[scponly] scponly 4.2 released (IMPORTANT SECURITY FIXES)

csnyder chsnyder at gmail.com
Thu Dec 22 12:31:55 EST 2005


On 12/22/05, Kaleb Pederson <kpederson at mail.ewu.edu> wrote:
> On Thursday 22 December 2005 8:54 am, csnyder wrote:
> > On 12/22/05, user <user at dhp.com> wrote:
> [snip]
> > > So ... do I understand correctly - the scponly shell does not support scp
> > > by default anymore ?
> > >
> > > If the default does not support scp and rsync, does that mean 0% of all
> > > scponly admins will ever install the default ?  What would you do with
> > > the default install ?
> >
> > ... and maybe it should be named "sftponly" now?
>
>
> Perhaps there is a misunderstanding?
>
> $ ./configure --help | egrep "scp|rsync"
> `configure' configures scponly 4.2 to adapt to many kinds of systems.
>   --enable-winscp-compat  enable winscp (and scp) compatibility
>   --enable-scp-compat     enable scp compatibility
>   --enable-rsync-compat   enable rsync compatibility
>                           install chrooted binary 'scponlyc'
>
> That seems like a far cry from sftponly?  Just a change to the default?  Don't
> most sysadmins look at the help before they install?

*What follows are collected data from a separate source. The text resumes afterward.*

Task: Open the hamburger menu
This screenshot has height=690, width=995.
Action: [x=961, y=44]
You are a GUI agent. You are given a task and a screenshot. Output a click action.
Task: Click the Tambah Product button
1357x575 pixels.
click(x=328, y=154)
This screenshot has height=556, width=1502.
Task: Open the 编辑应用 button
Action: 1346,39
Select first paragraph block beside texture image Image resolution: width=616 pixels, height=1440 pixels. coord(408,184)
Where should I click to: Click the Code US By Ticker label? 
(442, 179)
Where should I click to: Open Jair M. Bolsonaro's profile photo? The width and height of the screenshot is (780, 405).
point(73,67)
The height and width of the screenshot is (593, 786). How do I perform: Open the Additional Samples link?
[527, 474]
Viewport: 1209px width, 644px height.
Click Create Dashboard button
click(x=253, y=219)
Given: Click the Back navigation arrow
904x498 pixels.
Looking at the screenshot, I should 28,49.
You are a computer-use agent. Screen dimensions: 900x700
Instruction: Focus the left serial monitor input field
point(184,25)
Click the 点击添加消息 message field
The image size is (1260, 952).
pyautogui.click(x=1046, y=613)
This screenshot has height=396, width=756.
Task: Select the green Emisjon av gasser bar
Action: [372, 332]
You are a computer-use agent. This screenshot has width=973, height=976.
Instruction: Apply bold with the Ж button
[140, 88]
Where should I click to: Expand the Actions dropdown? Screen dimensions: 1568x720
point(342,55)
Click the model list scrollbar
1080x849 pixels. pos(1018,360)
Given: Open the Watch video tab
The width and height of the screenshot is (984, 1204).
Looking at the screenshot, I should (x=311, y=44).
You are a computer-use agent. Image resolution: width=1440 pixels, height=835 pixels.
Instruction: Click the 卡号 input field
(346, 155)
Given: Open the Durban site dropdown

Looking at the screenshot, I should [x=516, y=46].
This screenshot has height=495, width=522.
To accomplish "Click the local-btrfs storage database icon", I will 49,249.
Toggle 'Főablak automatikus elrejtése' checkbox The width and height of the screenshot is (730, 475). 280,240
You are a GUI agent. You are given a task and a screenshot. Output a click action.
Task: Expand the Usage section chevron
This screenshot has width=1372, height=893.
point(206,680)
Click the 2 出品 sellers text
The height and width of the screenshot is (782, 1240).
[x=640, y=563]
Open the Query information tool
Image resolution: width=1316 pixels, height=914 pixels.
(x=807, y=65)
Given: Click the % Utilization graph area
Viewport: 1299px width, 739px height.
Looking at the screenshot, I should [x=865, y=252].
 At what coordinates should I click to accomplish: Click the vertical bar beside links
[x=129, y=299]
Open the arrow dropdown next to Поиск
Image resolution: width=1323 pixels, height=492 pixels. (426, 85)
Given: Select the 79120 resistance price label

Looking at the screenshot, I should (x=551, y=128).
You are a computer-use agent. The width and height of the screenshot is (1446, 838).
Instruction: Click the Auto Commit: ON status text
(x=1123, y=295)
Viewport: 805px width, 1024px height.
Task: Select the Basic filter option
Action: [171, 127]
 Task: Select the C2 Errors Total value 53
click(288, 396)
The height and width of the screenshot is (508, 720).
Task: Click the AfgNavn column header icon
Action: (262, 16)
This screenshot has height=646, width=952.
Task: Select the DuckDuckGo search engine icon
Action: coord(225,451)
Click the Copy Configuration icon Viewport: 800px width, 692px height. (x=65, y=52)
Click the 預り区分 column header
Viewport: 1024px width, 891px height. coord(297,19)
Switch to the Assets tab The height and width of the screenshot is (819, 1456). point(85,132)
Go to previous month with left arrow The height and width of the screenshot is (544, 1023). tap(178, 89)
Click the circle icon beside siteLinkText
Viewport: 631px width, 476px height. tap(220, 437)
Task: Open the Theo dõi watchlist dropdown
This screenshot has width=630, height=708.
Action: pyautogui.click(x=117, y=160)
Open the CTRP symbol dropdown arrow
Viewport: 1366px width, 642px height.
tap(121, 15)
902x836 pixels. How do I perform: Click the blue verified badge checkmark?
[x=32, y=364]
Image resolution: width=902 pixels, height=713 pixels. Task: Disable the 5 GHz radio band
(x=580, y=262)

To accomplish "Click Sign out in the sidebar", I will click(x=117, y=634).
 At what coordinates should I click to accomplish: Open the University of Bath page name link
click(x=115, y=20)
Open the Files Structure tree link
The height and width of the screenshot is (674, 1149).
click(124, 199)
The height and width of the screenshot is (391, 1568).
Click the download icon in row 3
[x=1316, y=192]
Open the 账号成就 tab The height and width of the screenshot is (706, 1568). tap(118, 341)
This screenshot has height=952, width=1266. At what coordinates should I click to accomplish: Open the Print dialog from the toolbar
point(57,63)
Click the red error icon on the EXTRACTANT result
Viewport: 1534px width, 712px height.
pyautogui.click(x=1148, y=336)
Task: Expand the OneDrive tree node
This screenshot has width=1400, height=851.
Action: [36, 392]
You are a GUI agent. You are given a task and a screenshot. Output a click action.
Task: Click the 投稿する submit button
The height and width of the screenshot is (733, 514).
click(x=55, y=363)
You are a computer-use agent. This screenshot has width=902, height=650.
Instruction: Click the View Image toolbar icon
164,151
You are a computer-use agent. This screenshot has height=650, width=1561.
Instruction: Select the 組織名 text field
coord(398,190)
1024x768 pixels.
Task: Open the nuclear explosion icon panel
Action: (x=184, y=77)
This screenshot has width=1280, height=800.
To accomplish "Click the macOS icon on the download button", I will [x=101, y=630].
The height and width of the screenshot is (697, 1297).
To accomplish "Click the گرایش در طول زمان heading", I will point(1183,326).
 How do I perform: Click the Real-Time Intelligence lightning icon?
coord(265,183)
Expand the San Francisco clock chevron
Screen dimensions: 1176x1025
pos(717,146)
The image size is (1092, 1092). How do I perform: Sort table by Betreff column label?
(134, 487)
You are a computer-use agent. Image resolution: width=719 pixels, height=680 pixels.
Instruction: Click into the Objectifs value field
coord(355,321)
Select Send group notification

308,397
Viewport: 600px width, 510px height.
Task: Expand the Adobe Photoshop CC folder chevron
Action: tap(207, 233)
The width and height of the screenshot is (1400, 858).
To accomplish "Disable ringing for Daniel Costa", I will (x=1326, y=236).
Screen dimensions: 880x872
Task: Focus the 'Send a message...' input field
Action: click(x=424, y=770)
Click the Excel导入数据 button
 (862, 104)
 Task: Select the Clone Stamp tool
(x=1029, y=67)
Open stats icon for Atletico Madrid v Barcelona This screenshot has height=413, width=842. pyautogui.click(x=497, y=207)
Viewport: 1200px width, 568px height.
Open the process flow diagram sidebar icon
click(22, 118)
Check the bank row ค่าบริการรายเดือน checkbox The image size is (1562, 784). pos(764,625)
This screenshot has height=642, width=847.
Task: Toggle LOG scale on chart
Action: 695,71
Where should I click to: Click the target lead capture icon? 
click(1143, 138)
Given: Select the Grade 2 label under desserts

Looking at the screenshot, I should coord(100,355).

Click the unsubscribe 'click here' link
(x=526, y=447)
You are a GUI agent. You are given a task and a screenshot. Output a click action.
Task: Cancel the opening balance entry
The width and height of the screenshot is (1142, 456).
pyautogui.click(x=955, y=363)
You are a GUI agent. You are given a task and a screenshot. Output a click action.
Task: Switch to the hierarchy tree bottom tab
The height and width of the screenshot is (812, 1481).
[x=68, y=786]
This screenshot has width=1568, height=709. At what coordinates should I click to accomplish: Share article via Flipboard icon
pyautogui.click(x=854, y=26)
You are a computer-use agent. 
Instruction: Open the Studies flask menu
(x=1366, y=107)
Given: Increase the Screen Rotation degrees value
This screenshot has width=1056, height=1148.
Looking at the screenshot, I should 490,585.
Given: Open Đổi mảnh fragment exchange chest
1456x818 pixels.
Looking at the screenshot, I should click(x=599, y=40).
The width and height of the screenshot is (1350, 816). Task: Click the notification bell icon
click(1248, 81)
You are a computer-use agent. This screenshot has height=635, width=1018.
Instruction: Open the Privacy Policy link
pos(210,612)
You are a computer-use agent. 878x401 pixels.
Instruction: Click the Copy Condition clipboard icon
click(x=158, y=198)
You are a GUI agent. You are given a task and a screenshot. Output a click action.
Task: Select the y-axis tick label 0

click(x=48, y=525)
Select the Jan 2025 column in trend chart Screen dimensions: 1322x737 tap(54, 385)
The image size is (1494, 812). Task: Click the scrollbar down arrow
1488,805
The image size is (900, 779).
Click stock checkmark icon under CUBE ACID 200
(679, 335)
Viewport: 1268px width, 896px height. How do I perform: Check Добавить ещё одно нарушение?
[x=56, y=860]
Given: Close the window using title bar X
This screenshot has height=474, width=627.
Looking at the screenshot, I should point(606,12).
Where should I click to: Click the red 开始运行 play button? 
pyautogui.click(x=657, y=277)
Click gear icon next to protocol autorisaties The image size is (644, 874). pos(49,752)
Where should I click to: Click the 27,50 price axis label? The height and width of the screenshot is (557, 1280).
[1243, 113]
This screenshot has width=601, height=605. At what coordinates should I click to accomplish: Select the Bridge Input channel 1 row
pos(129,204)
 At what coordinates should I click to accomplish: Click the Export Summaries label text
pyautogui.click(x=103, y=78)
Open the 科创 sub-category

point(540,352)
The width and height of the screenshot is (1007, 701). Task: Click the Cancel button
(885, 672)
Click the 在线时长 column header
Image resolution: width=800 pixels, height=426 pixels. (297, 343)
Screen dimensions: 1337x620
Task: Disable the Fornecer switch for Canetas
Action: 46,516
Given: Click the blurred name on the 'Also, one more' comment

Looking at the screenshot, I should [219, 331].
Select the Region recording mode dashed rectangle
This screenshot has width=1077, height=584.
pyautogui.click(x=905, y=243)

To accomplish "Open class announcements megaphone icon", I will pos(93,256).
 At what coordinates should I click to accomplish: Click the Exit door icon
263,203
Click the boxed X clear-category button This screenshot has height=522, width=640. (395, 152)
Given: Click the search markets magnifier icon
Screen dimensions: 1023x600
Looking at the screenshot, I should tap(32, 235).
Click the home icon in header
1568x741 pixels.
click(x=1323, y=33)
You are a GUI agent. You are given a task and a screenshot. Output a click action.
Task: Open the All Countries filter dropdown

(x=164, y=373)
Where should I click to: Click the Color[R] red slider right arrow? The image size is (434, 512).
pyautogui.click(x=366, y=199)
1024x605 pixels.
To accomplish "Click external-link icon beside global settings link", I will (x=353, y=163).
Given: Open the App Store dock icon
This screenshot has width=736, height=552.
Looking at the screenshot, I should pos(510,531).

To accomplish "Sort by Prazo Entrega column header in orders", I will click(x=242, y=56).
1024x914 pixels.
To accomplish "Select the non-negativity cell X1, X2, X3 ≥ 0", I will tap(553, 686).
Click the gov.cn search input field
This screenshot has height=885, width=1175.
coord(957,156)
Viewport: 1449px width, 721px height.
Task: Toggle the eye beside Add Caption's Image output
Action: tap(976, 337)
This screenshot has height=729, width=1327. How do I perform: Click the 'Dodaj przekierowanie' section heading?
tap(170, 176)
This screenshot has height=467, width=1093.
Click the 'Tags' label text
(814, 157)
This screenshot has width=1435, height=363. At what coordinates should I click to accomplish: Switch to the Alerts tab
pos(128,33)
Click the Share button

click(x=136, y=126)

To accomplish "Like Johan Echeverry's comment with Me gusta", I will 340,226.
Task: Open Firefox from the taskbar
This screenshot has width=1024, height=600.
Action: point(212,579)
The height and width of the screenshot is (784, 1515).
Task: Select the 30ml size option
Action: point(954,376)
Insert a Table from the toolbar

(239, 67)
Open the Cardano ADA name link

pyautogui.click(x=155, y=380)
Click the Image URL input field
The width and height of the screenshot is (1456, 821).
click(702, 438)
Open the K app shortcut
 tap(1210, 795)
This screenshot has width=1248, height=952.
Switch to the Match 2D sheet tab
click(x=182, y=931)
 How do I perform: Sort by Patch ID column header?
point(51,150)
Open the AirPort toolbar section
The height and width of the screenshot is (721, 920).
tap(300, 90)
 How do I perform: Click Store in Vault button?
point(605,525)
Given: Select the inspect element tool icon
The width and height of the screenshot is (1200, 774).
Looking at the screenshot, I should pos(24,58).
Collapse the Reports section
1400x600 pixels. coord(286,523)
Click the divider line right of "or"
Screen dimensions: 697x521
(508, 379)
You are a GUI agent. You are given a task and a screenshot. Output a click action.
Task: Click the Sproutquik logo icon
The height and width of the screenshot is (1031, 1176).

Well, yes... if they install by hand. But many use package managers or
ports collections, and a change in default compatibility can throw a
wrench into that. Not a big wrench, just an annoying one.


> > I believe in "secure by default" but this seems like it might be
> > taking it a little too far. Is disabling scp really the only way to
> > accomplish this?
>
> Isn't this like turning off all the services on a Linux box that you deliver
> to someone?  They have the option of turning on the "service" if they want.
>

I was thinking it was more like delivering a Linux box with networking
disabled. :-)

If you tell me that scp is dangerous because of the -S switch, and
that scponly has no way to prevent a crafty user from invoking another
executable from the command line, then I will sigh, shake my head, and
consider disabling scp at the risk of breaking my users' routines. But
before I go through that (not a minor change, by the way) I thought
I'd ask if it's *really* unsafe to have scp enabled.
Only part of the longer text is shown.